### Extract to read

Each month, we post a series of blogs around a common topic. This month, Jessica Tate and Linda Kurtz are curating a series written by participants in the first-ever Certificate in Community Organizing and Congregational Leadership offered by NEXT Church, Johnson C. Smith Theological Seminary, and Metro Industrial Areas Foundation. You’ll hear from clergy, lay people, community leaders, and others reflect on the theology of power and how organizing has impacted the way they do ministry. How might you incorporate these principles of organizing into your own work? What is your reaction to their reflections? We invite you to join the conversation on Facebook and Twitter

by Julia Pearson

A sermon preached at Cathedral of the Incarnation in Baltimore, MD. Scripture: Isaiah 64:1-9; 1 Corinthians 1:3-9; Mark 13:24-37.

It’s the first Sunday of Advent, and we’re preparing to celebrate Jesus’ birth. Throughout the season we’ll hear about a baby in a manger, Mary and Joseph and the Three Magi; so why do we begin the season with these dark, apocalyptic readings? It seems a bit morose, doesn’t it? I think it’s because Jesus’ birth was about a lot more than a baby in a manger, and these readings are calling our attention to that. We’re being reminded that all is not what we think it is, and we’d better start paying attention or we’ll miss the whole point of why we’re here.

######
### Records shown

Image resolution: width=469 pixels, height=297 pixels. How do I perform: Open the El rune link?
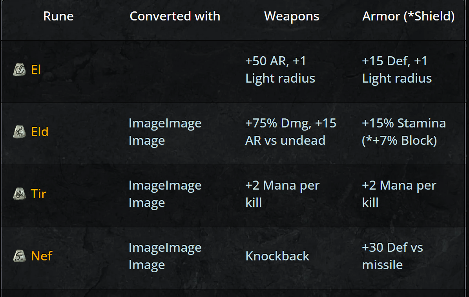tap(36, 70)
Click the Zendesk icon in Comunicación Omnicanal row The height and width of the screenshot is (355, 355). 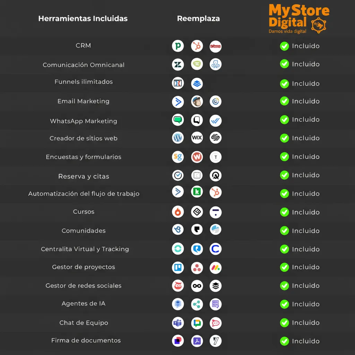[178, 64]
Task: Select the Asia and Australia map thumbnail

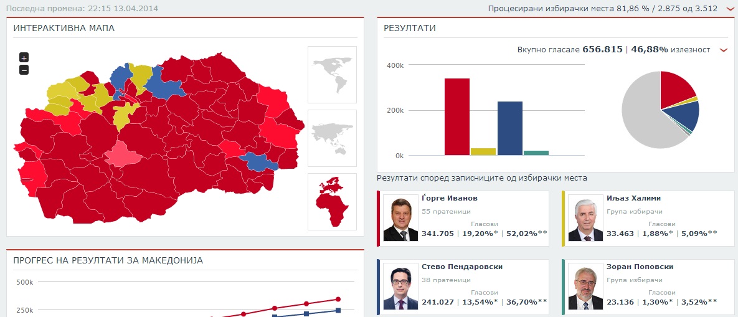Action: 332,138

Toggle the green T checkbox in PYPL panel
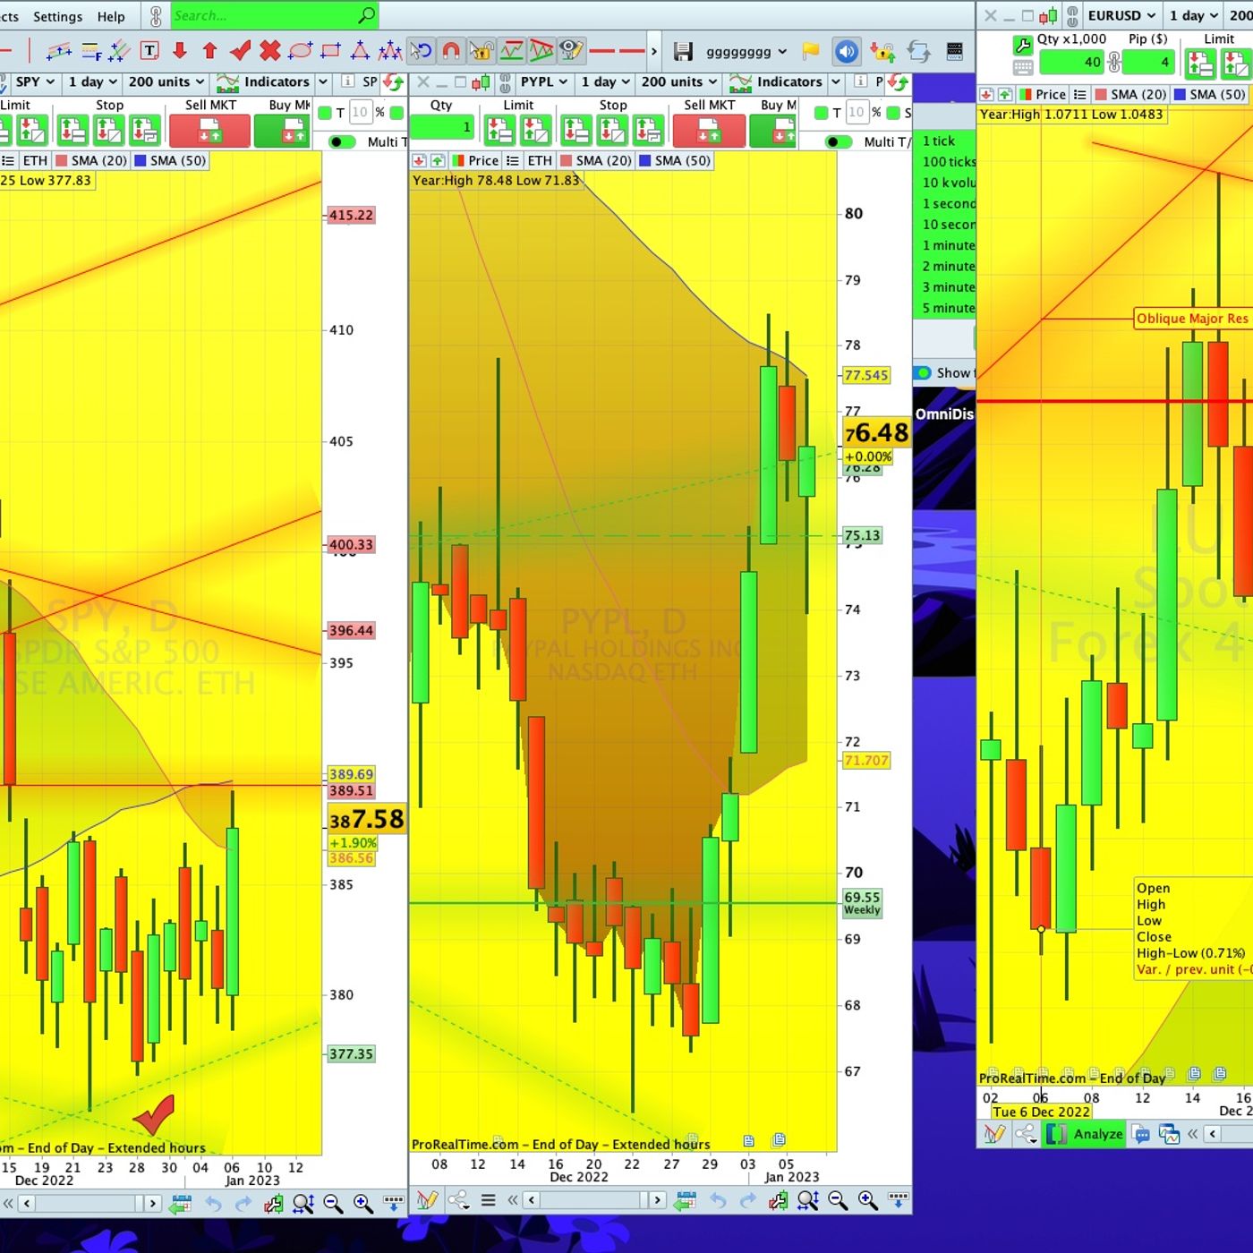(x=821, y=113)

######

Check your understanding.
1. Rewrite the paragraph of the Advent blog post that begins "It's the first Sunday of Advent" more briefly, keeping its main points.
2. Write the next part of the Advent blog post, picking up right after its final sentence.

Answers to this exercise.
1. On the first Sunday of Advent, the season of preparing to celebrate Jesus' birth opens with dark, apocalyptic readings rather than the familiar scenes of the manger, Mary and Joseph, and the Three Magi. These readings are a reminder that Jesus' birth was about much more than a baby in a manger, that things are not what we think, and that we must pay attention or miss the point of why we are here.

2.
One of my favorite writers on the subject of incarnation is Ilia Delio, a Franciscan nun who specializes in science and religion. She writes, “In the person of Jesus of Nazareth, a new God-consciousness of love becomes radically expressed in a way that departs from other religions. This new religious consciousness evokes a new way of action. Jesus is a new Big Bang in evolution, an explosion of love that ignites a new way of thinking about God, creation and future.”

She continues, “Jesus’ God-centered life shows a way of relating to others that makes things whole where there are divisions. His love gathers and heals what is scattered and apart. He draws people into community and empowers them to live the law of love.”

Jesus is a new Big Bang in evolution? That’s a far cry from a sweet little baby in a manger, and that’s what today’s readings are trying to get us to see. It’s a wake up call to see reality from a different point of view – to, in fact, see it as it really is.

As of this morning, there have been 319 murders in Baltimore this year. That’s more than last year, and we still have a month to go. This past Thursday I walked in the Harlem Park West neighborhood with leaders from our outreach ministry BUILD, which stands for Baltimoreans United in Leadership Development. When I heard about the murder of Detective Suitor in that same neighborhood several weeks ago, my heart broke, and I know many people in the city felt the same way. It’s why we were there on Thursday.

I saw block after block full of vacant houses, with maybe two occupied houses on any given block. People hear gunshots every night. I talked with a woman named Talia who has a 15 year old son and she won’t let him go outside after dark. She has only lived in the neighborhood for five months, and in that time she knows of five people who have been killed, one right across the street from her. I listened to her story and I felt the despair of Isaiah’s lament, “O that you would tear open the heavens and come down, so that the mountains would quake at your presence!” I pray that her son will make it out of that neighborhood alive.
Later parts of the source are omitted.